What is Lincoln Thinkin’?
Posted by Larry Doyle on March 30, 2009 3:56 PM |
Lincoln Financial Group is not exactly a small or even medium sized insurance company. LNC has a current market capitalization of approximately $2.5 billion. The stock is down almost 40% on the day, trading at approximately $6.50. The 52 week high for Lincoln was $59.99. Clearly, Lincoln has a whole host of issues.
What is Lincoln thinkin’? What should a company do in circumstances like this? Well, how do they put themselves in a position of getting access to government bailout money currently allocated to banks?
Perhaps Lincoln could become a bank. But how does an insurance company become a bank? Well, how about they just go buy one. So that is what Lincoln did. The WSJ reports:
Lincoln National was believed to have qualified for TLGP (Temporary Liquidity Guarantee Program) and other government programs after it acquired Newton County Loan & Savings in Indiana and converted into a savings and loan in November. However, in the company’s filing with the Securities and Exchange Commission, it said it does not believe it qualifies under the current provisions of the TGLP and thus voluntarily withdrew its application to participate.
So with one small purchase of a small savings and loan in Indiana, Lincoln tried to become a bank and gain access to bailout money. What has our financial world come to when a nationwide insurance company is buying a small regional savings and loan to gain access to bailout money?

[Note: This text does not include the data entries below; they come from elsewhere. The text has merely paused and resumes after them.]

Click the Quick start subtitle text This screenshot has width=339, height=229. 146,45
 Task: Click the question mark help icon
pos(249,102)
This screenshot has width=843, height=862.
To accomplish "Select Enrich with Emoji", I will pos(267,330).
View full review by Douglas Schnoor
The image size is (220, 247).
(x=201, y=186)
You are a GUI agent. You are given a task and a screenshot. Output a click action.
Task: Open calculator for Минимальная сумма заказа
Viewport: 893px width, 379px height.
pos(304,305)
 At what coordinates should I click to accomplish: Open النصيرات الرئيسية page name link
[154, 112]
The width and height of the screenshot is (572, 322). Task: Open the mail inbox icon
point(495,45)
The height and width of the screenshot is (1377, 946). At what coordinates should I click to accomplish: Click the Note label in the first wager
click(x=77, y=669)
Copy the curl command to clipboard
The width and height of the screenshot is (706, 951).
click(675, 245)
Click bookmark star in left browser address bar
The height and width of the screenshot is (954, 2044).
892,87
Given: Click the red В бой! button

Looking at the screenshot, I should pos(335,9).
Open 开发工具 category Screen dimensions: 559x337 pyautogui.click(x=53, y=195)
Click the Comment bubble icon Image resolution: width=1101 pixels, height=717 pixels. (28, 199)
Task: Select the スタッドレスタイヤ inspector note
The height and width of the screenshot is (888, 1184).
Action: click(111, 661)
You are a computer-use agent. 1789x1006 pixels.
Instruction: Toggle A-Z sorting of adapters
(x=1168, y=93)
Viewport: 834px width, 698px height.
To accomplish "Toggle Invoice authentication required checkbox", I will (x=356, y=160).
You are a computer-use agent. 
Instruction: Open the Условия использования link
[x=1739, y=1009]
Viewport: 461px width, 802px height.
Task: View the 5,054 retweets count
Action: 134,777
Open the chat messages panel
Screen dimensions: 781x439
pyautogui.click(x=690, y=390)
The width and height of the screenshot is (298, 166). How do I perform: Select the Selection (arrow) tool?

In any event, Lincoln’s strategy did not work as their application to participate in the government program was denied. Alas, no bailout money and Lincoln’s stock trades down 38% on the day.
I think this act of desperation on behalf of Lincoln just goes to show how bad liquidity conditions are for the insurance industry as a whole.
Other insurance stocks (Prudential, Principal, Hartford) are down approximately 20% on the day. I believe Secretary Geithner’s request for increased powers to deal with the collapse of non-banks is focused right here in the insurance space.
The problems in insurance focus on problems in their investment portfolios (commercial real estate, corporate and high yield bonds) and fixed liabilities (guaranteed annuities). As a frame of reference, a premiere office tower in Boston, the John Hancock Tower, is expected to be sold for half of the $1.3 billion it garnered in 2006!! Ouch
Sense on Cents strongly recommends you check the financial condition of your insurance carriers. As policyholders, you are creditors of these companies. Could insurance companies fail? Who knows. That said, you may not be able to access your cash if need be.